We at EN Publishing are planning on expanding our operations significantly.

 We're looking for several d20 line managers to join our team.  The line managers will be responsible for producing entire PDF product lines from conception through to release.

 The line manager roles require a large amount of responsibility and dedication, and we are looking for people with *previous experience* in producing high quality PDF products.  As the line manager, you will be responsible for an entire product line, including writing, editing, art and layout.  You will need to be experienced at dealing with writers, artists and contributors, arranging contracts, negotiating payments, and overseeing the entire production of your product line.  You should be prepared to meet strict deadlines and to meet quarterly quotas of high-quality PDF products. You will also be responsible for the budget of your product line within preset constraints.

 We will be expanding our product range to cover various genres and product types/sizes, from mini-PDFs to full-blown sourcebooks.  

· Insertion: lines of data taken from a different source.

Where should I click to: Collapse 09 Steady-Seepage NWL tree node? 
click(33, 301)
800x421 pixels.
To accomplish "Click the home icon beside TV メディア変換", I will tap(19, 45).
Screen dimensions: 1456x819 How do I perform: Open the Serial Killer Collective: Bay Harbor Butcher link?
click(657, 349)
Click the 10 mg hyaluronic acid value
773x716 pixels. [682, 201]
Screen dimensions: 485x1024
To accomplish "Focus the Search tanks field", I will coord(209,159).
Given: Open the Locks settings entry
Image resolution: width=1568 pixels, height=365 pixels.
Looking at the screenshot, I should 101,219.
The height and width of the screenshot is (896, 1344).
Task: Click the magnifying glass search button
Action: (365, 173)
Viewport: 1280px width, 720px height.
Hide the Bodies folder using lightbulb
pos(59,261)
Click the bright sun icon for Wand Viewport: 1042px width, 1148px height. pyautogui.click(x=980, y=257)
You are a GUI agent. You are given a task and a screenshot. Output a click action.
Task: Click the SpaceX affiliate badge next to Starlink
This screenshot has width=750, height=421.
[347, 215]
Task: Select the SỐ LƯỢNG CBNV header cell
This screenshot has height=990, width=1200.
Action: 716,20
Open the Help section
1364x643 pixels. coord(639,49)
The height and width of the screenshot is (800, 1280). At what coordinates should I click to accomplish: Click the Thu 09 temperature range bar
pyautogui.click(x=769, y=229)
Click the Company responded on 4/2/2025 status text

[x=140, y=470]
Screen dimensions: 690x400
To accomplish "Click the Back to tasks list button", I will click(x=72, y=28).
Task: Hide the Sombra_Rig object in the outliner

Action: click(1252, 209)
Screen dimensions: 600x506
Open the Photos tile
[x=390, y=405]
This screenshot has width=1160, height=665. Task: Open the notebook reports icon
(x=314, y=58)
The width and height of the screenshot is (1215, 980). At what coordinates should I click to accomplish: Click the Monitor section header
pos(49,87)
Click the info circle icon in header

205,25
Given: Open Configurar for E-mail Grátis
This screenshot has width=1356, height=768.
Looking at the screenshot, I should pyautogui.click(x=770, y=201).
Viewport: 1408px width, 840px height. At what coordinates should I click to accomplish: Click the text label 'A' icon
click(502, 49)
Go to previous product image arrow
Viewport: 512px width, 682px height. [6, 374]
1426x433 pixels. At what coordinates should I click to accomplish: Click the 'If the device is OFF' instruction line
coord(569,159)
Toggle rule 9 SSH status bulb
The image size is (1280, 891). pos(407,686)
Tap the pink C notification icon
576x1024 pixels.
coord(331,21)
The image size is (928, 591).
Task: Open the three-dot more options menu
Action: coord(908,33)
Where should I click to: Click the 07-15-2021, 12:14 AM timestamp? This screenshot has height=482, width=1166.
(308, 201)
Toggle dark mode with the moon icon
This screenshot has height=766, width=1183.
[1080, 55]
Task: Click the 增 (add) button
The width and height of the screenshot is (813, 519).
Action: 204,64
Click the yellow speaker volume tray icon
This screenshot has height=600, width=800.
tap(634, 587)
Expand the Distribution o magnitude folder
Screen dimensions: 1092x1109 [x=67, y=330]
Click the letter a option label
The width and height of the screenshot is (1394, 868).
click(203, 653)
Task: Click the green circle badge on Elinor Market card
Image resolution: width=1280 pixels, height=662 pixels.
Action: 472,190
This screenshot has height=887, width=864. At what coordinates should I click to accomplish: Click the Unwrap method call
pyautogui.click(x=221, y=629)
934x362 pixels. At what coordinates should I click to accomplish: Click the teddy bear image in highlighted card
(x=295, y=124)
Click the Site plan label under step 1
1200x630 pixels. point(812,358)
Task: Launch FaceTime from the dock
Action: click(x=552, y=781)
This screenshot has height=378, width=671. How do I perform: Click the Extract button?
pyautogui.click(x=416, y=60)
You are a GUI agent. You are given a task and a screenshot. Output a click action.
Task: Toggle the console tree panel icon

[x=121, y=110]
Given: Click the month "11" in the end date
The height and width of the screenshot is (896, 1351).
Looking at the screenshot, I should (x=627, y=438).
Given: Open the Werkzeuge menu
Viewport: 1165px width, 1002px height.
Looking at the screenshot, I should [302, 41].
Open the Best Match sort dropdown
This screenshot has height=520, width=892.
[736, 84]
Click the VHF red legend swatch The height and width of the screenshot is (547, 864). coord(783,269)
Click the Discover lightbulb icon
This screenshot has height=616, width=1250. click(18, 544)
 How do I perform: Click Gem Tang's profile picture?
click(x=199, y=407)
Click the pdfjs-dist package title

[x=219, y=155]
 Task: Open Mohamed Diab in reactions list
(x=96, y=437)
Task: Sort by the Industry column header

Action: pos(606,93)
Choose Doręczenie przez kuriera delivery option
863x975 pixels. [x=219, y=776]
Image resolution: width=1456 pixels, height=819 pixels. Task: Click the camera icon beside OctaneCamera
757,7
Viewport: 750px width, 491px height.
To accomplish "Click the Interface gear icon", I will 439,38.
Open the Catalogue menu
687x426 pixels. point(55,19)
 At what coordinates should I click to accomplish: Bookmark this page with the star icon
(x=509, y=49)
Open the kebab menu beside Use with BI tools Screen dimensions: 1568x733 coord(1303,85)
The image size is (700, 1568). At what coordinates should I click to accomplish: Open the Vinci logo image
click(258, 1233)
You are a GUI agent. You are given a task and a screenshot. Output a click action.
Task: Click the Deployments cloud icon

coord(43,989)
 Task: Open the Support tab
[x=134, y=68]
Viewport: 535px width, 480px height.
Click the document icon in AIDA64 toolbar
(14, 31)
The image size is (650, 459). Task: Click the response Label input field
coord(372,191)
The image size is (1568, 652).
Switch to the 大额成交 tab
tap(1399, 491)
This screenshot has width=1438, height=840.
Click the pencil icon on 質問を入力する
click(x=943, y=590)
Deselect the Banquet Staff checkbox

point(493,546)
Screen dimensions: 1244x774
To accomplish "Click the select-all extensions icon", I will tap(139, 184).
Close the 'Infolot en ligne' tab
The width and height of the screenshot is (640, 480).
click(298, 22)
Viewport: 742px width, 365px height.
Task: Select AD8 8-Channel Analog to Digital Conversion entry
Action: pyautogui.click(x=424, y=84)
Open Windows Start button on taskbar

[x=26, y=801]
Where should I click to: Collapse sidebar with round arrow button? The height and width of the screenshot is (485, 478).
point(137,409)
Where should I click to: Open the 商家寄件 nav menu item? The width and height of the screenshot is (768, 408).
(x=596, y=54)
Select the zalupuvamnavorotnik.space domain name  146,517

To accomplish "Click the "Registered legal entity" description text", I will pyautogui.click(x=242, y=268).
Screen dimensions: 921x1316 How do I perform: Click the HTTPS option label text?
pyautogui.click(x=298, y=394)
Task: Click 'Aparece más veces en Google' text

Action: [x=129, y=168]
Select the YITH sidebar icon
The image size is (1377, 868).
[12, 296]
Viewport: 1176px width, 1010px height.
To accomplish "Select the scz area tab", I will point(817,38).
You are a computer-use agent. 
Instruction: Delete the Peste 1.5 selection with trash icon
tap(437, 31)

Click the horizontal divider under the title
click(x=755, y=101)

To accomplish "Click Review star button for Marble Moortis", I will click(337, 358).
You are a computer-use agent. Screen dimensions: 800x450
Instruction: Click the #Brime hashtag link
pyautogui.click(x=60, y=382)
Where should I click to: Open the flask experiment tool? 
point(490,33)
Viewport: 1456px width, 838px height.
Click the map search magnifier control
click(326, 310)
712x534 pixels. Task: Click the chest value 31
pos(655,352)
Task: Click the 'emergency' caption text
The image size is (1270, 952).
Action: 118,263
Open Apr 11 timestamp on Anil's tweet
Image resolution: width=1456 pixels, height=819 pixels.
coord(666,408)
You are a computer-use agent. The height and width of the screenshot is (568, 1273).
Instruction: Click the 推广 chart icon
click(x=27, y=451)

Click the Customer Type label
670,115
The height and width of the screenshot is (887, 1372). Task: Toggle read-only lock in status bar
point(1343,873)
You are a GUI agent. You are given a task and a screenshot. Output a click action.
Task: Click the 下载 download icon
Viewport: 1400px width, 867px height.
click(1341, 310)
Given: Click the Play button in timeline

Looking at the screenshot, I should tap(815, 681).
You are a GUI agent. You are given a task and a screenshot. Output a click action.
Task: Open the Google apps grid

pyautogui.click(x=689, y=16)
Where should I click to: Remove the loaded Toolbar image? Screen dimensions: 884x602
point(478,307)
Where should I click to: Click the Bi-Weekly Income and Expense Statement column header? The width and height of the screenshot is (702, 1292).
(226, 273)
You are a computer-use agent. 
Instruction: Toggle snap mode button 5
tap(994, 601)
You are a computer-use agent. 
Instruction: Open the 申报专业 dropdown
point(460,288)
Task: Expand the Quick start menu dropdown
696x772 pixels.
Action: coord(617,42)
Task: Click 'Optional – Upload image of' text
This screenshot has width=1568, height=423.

 Please contact Morrus at russ@en-world.freeserve.co.uk if you are interested.  Please also have ready a link to a previously managed PDF product (do not send this PDF via email, however).  You will need to be available to start immediately.  If you already have an idea for a product line, please let us know in your email; we will be giving preference to those who can show that they are able to conceptualise and bring about a line.

 An example of the type of thing that you would be responsible for is the _E.N. Arsenal_ line.  We need people to manage similar lines and concepts.  

 Given the responsibility involved in these positions, we would like you to think carefully before applying.  As a paying job, we will expect you to be committed to your product line.  Feel free to ask questions in this thread, although I won't be answering contract-specific matters in public.

 Payment -- payment will be paid via royalties.  You will be able to set your own royalty within the budgetary percentage allocated to contributor payments.  You will also be arranging and negotiating royalty percentages with contributors working under you.  

 You will have access to a private, password-protected forum here at EN World for your own use, in order to help you facilitate communication with and management of the contributors working for you.  Each line manager will have one such forum.

 Although we're not limiting applications to only such people, we anticipate that most of the applications will come from those who have run (or are currently running) a small e-publishing outfit, and would welcome the opportunity that EN Publishing's exposure will give them.


----------